LLMs will continue to get smarter and better able to synthesize vast amounts of data and search/retrieval techniques will also improve, making retrieval augmented generation an even more powerful tool. Once they are capable of real reasoning, they will not only be able to synthesize, but take the information into new areas via deduction. More sophisticated semantic databasing will create more powerful databases of your data, able to find both detailed and high-level information. We are working towards systems that can understand complex queries and provide nuanced results, which should result in more accurate information retrieval. Imagine huge databases of knowledge like Wikipedia ready to be integrated into relevant results.

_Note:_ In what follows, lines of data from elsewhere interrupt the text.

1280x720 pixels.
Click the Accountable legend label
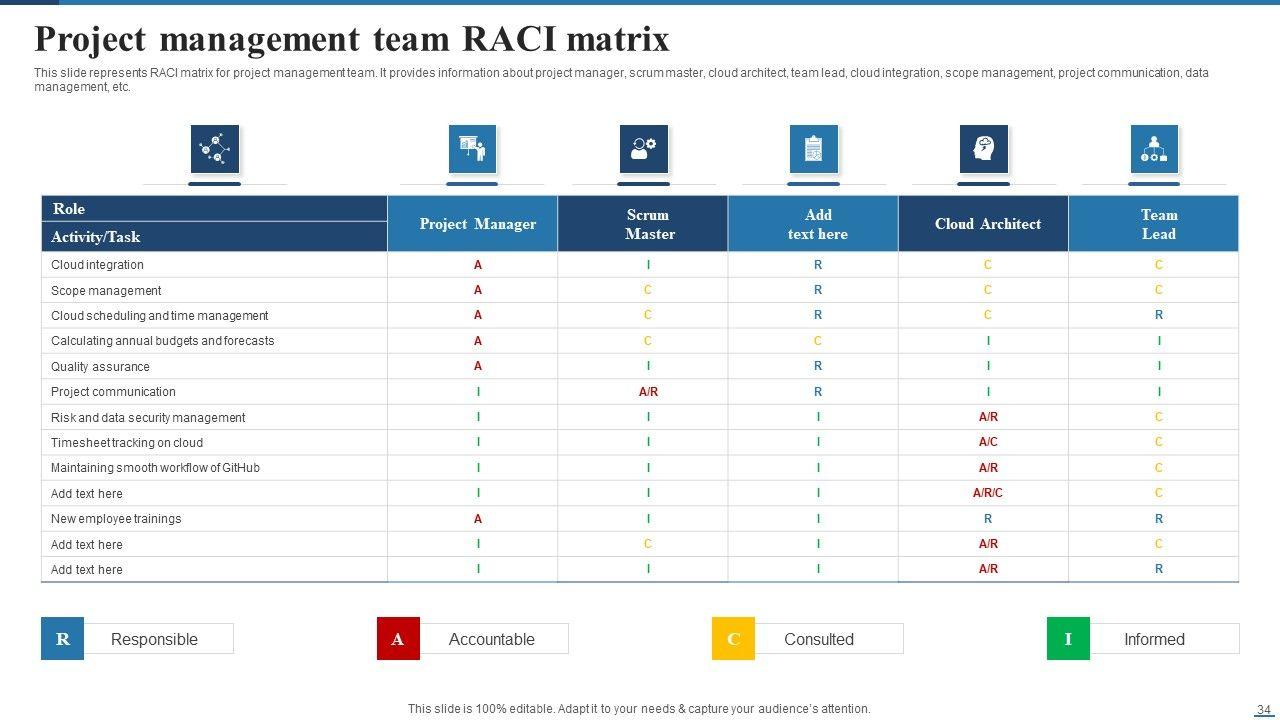[x=492, y=639]
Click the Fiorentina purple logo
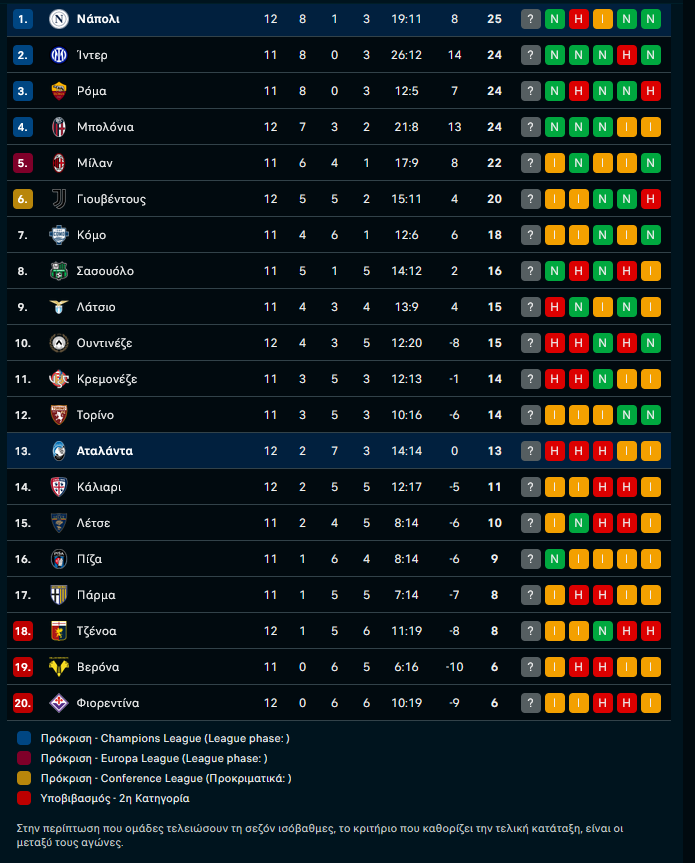Screen dimensions: 695x863 [x=59, y=703]
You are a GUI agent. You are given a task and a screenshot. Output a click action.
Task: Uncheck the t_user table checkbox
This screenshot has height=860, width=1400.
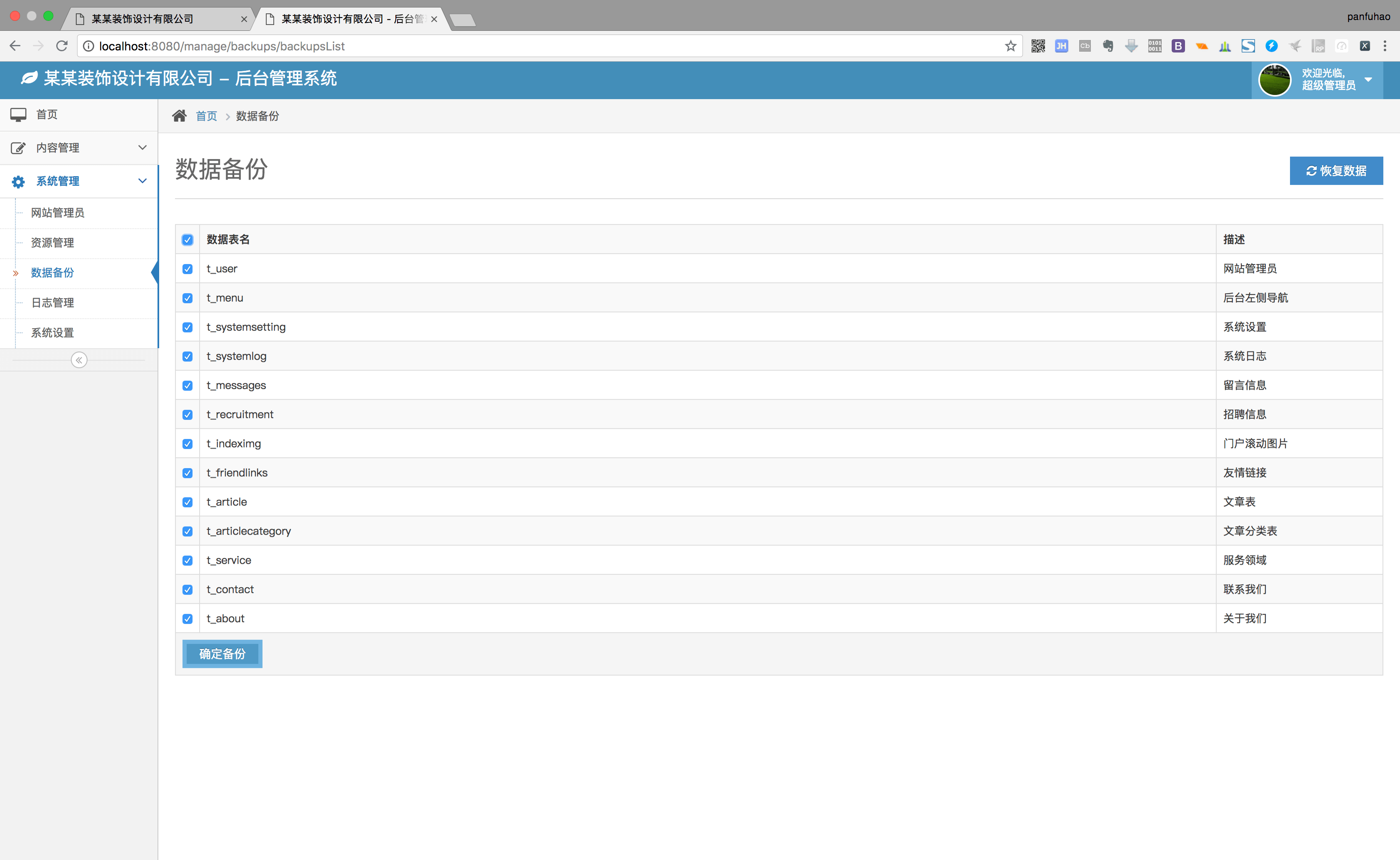click(x=187, y=269)
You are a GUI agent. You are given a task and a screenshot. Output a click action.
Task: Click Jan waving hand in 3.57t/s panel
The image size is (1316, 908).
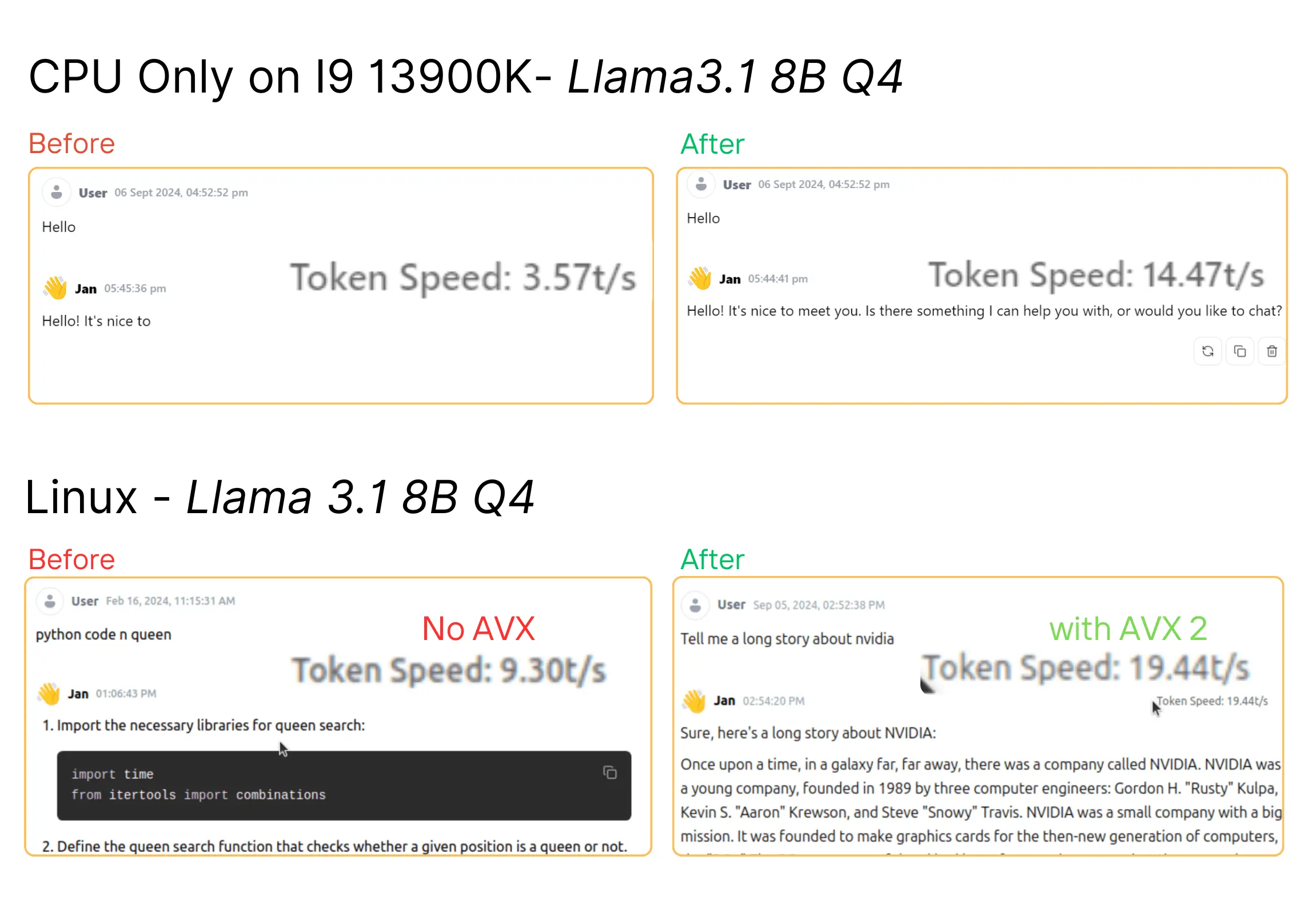click(x=55, y=287)
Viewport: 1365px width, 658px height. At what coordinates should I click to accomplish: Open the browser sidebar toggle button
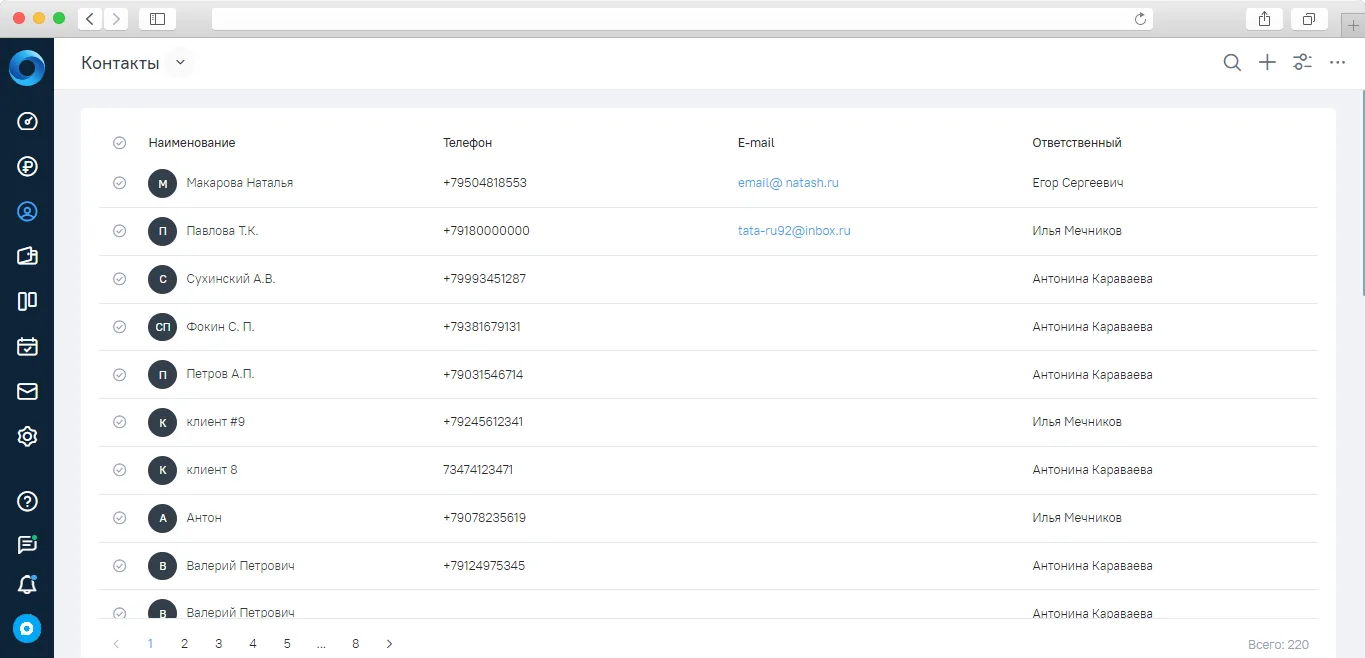point(157,18)

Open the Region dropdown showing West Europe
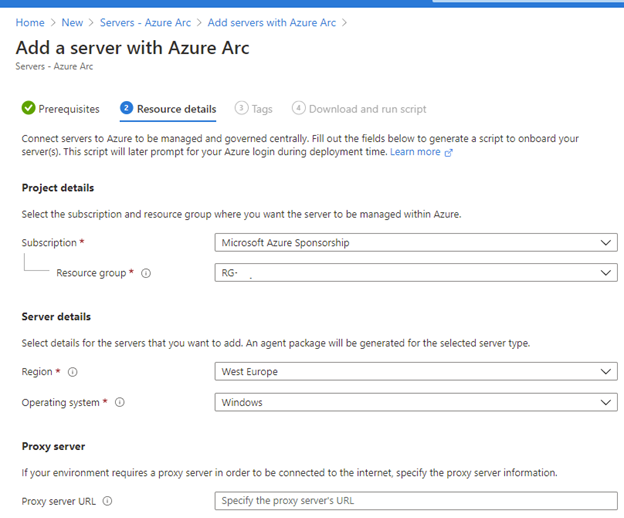416,372
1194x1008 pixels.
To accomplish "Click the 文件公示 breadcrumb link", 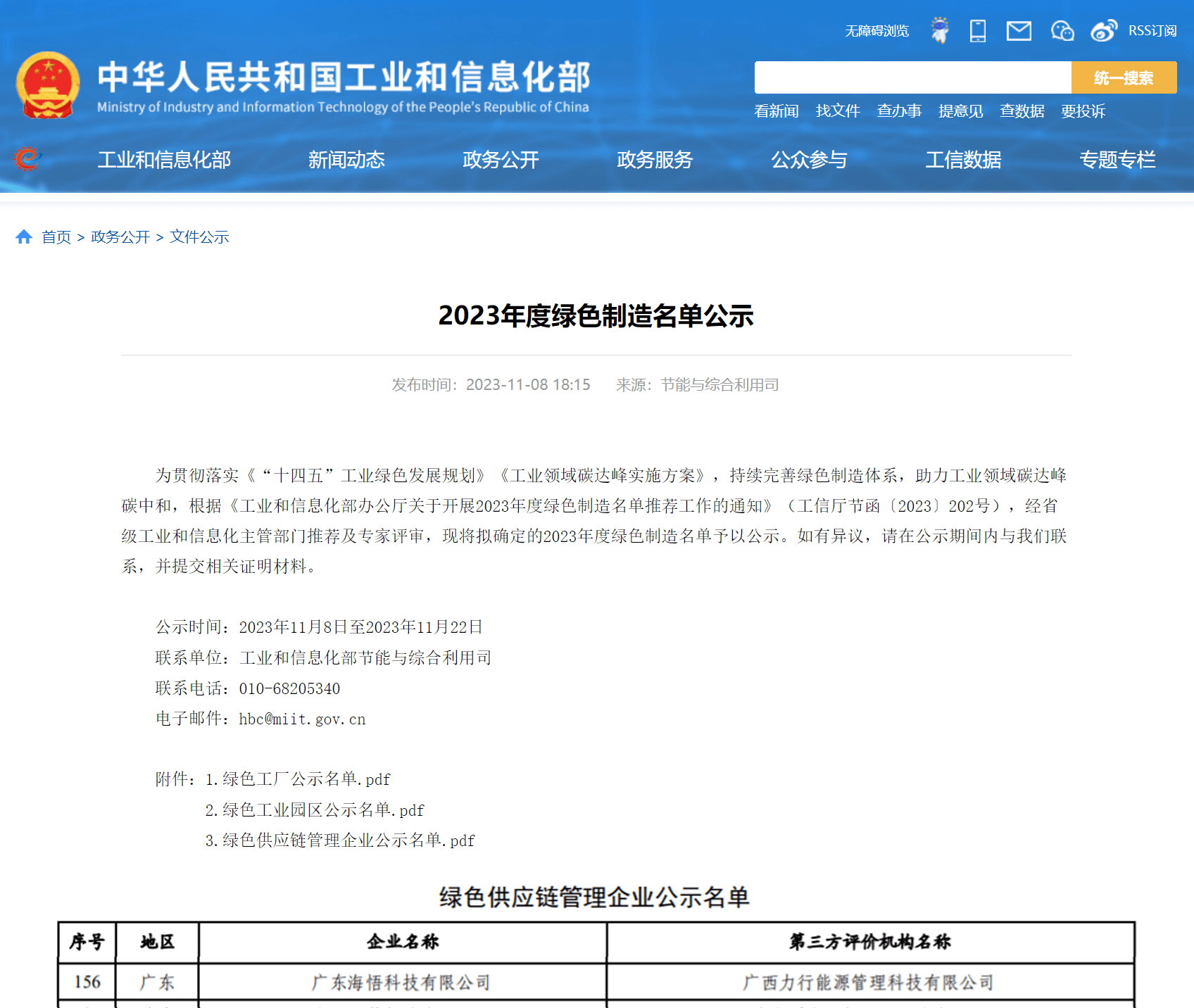I will pos(199,237).
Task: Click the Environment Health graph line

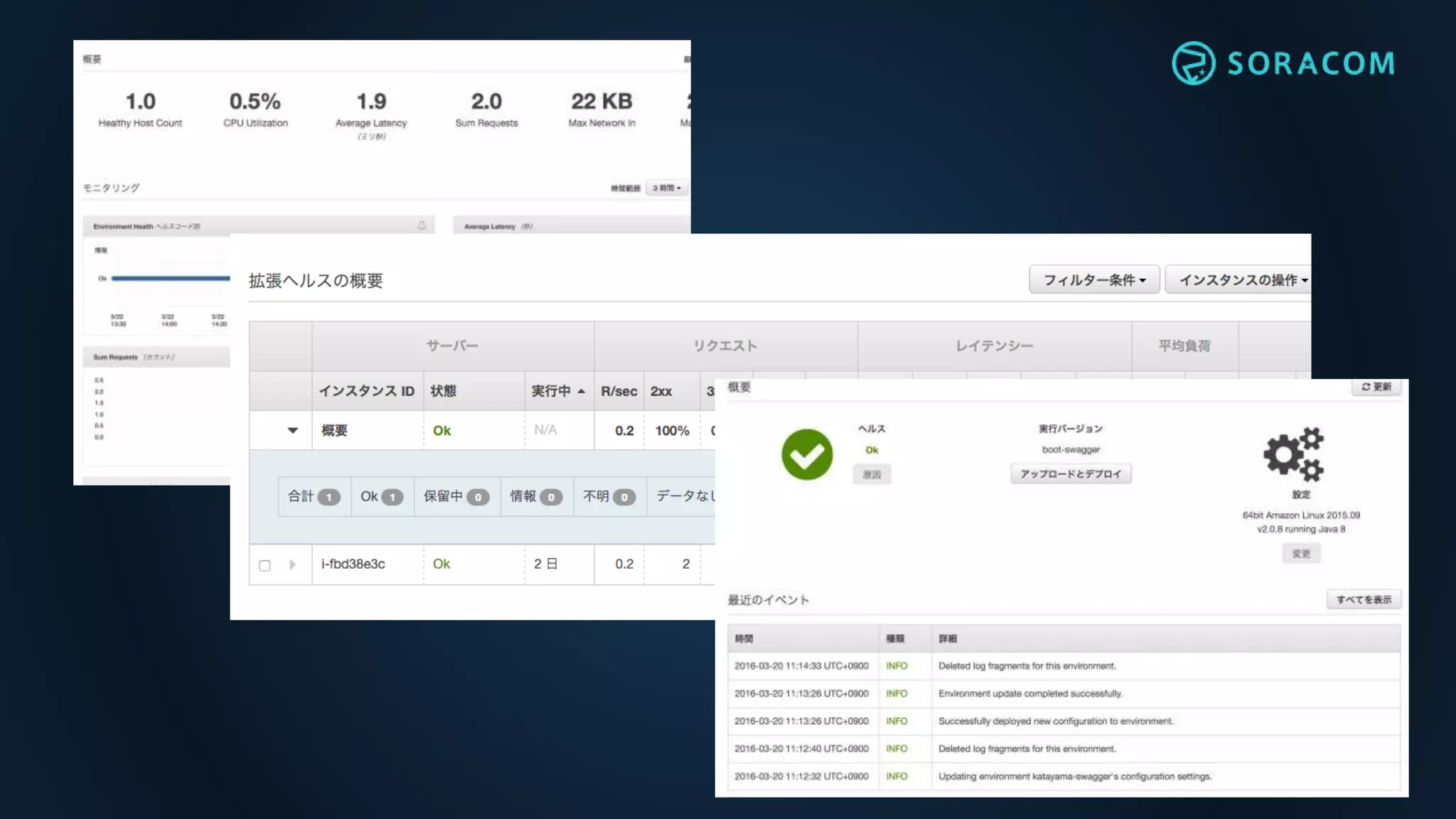Action: pos(171,278)
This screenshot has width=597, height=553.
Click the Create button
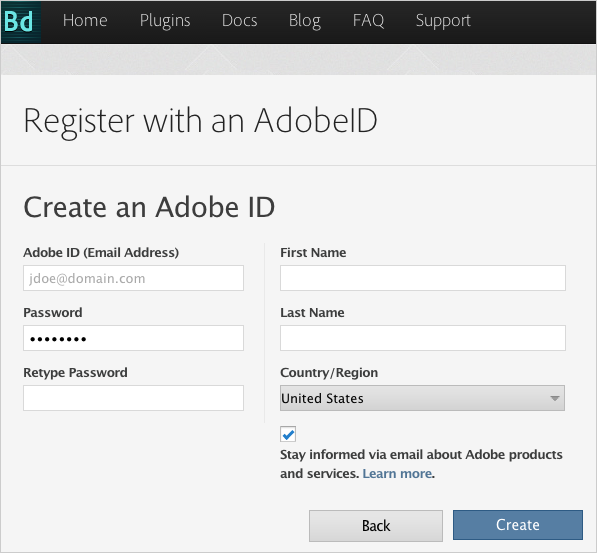point(518,525)
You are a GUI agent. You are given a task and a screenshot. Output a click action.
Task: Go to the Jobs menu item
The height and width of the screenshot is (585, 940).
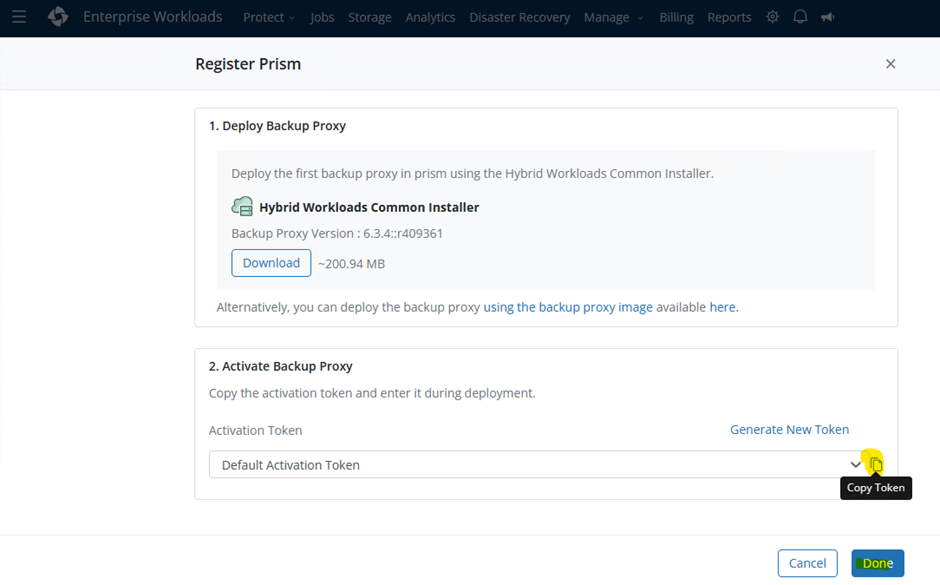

These capabilities have the potential to revolutionize many industries, not just research. In healthcare, powerful semantic search could power decision-support systems for doctors with instant access to patient data, the latest research, and treatment effectiveness. Doctors’ diagnosis ability and treatment effectiveness could go through the roof. In education, adaptive learning platforms can provide personalized content and resources based on learning styles and needs. Students can get the factual information at the level they need to encourage learning. Across businesses, more efficient knowledge management can help make better decisions, streamline operations, and foster innovation by democratizing access to knowledge, from product development to advertising.

CONCLUSION

Retrieval-augmented generation solves a big issue of current LLMs by adding factual knowledge. Removing the need to be correct about information means we instead focus on LLMs’ exceptional ability to understand natural language, context and summarize text. Organizations are starting to use this ability to manage and leverage their knowledge bases and are already reaping benefits. More people having access to data insights at their fingertips has the potential to transform innovation.

Retrieval-augmented generation is available in such chatbots at ChatGPT, Claude, h2o, etc. with the ability to upload files. Other open-source options include Langchain, PrivateGPT, NVIDIA’s Chat with RTX, etc. where you can chat with your local documents, although these require advanced setup and/or special hardware to get the most out of the tools. The future should bring even more options to everyone.